BEGIN Text provided

Even using the (official) displacement of ships is precarious: The Graf Spee officially displaced around 10.000 tonnes - that must hve been before adding the armour and the main guns😀. Her real displacement was almost fifty percent higher. The Bismarck was designed as 35.000 tonnes (Treaty maximum) - but ended up displacing +50.000(!)
The German Navy called it a Panzerschiff (armoured ship). The term Pocket Battleship was invented by the Brits. With almost 200 meters long it had to be some pocket 😀. But it was, of course, a sign that Royal Navy very early had realized that the Deutschland class https://en.wikipedia.org/wiki/Deutschland-class_cruiser were ships to be taken serious.
If we look at the ship in 20-20 vision hindsight, it was a failure:
If she was intended to be a raider against merchant ships - why would she carry 11-inch guns? Those were only neccessary if she should battle the heavy battle wagons. But her armour was not heavy enough for the shells coming from those.
If she had been equipped with lighter guns, she would have had a much higher top speed (probably +30 kn) and would have outrun anything but destoyers (remember she was designed years before anybody had thought about radar), and aircraft, able to damage and sink Panzerschifffe in the high seas, were not things any sailor cared about.
She was also built with diesel engines. The navies of the world 'preferred' high pressured steam turbines. But diesels, being a German-Danish invention, were in those days highly reliable and able to perform high power very suddenly (a steam boiler would need several hours of prepraration before being able to produce steam enough for an espresso machine, let alone run a turbine). A diesel would produce full power in a fraction of that time! But diesels - after two decades of succes in merchant ships - gave problems when subjected to the rigors of sevice in men-o'-war.

END Text provided
BEGIN Information provided

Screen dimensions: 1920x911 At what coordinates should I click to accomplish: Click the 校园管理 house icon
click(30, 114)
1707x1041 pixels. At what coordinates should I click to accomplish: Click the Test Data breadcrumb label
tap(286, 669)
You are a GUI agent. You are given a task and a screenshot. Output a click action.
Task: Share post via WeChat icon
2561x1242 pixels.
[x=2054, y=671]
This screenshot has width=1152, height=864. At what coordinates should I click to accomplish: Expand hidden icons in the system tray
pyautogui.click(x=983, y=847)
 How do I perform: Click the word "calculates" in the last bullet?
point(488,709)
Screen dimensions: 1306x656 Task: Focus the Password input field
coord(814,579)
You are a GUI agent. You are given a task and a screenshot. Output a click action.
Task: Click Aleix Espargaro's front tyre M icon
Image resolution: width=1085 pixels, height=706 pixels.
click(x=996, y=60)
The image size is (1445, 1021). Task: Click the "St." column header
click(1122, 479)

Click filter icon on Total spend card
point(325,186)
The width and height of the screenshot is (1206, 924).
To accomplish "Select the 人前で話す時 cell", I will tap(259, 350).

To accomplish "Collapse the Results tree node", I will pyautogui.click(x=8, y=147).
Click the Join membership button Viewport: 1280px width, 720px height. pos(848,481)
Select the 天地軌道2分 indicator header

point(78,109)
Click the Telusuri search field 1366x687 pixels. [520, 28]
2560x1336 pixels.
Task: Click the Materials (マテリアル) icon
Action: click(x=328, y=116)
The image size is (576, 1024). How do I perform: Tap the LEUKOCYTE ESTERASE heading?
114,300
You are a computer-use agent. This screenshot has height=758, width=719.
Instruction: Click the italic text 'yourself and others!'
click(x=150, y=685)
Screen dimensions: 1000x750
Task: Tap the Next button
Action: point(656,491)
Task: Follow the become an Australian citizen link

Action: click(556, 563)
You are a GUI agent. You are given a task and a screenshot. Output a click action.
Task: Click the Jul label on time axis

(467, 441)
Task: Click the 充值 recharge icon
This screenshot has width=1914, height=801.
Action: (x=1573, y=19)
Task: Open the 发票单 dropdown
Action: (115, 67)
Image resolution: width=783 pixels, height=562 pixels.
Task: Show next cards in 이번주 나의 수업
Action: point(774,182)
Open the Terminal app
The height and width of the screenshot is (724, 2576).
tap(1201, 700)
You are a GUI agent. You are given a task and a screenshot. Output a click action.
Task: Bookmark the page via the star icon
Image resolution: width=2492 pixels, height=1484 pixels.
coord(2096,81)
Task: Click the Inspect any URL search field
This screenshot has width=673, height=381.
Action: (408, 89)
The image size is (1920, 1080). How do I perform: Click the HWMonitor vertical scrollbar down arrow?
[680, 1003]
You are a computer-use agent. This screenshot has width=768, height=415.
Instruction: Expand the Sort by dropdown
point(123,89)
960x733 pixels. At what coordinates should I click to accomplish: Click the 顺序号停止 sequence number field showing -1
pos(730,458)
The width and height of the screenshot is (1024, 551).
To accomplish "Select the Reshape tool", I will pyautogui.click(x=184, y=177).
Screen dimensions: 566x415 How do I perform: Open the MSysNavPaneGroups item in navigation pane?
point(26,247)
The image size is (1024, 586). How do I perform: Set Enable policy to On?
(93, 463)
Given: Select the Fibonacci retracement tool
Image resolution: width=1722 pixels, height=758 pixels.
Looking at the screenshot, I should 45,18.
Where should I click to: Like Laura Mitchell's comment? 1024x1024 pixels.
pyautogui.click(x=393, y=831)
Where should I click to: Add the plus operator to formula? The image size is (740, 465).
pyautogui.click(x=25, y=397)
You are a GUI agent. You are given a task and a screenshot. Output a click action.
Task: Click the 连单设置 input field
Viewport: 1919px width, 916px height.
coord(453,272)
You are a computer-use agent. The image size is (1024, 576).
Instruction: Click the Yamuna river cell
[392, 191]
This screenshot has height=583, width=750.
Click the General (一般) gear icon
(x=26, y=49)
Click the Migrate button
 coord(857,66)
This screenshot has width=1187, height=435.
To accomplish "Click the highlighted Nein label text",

END Information provided

## Exercise instructions
a – Answer these from the passage on the Panzerschiff:
(i) What did the German Navy call the ship?
(ii) What displacement was the Bismarck designed for?
(iii) What kind of engines was she built with?
b – Revise the stretch of the passage on the Panzerschiff that begins at "If she had been" and ends at "sailor cared about.", putting "smaller guns" in place of "lighter guns".
The listing has no role in any of this work.

## Solutions to the tasks
a –
(i) A Panzerschiff (armoured ship).
(ii) 35.000 tonnes, the Treaty maximum.
(iii) Diesel engines.

b –
If she had been equipped with smaller guns, she would have had a much higher top speed (probably +30 kn) and would have outrun anything but destoyers (remember she was designed years before anybody had thought about radar), and aircraft, able to damage and sink Panzerschifffe in the high seas, were not things any sailor cared about.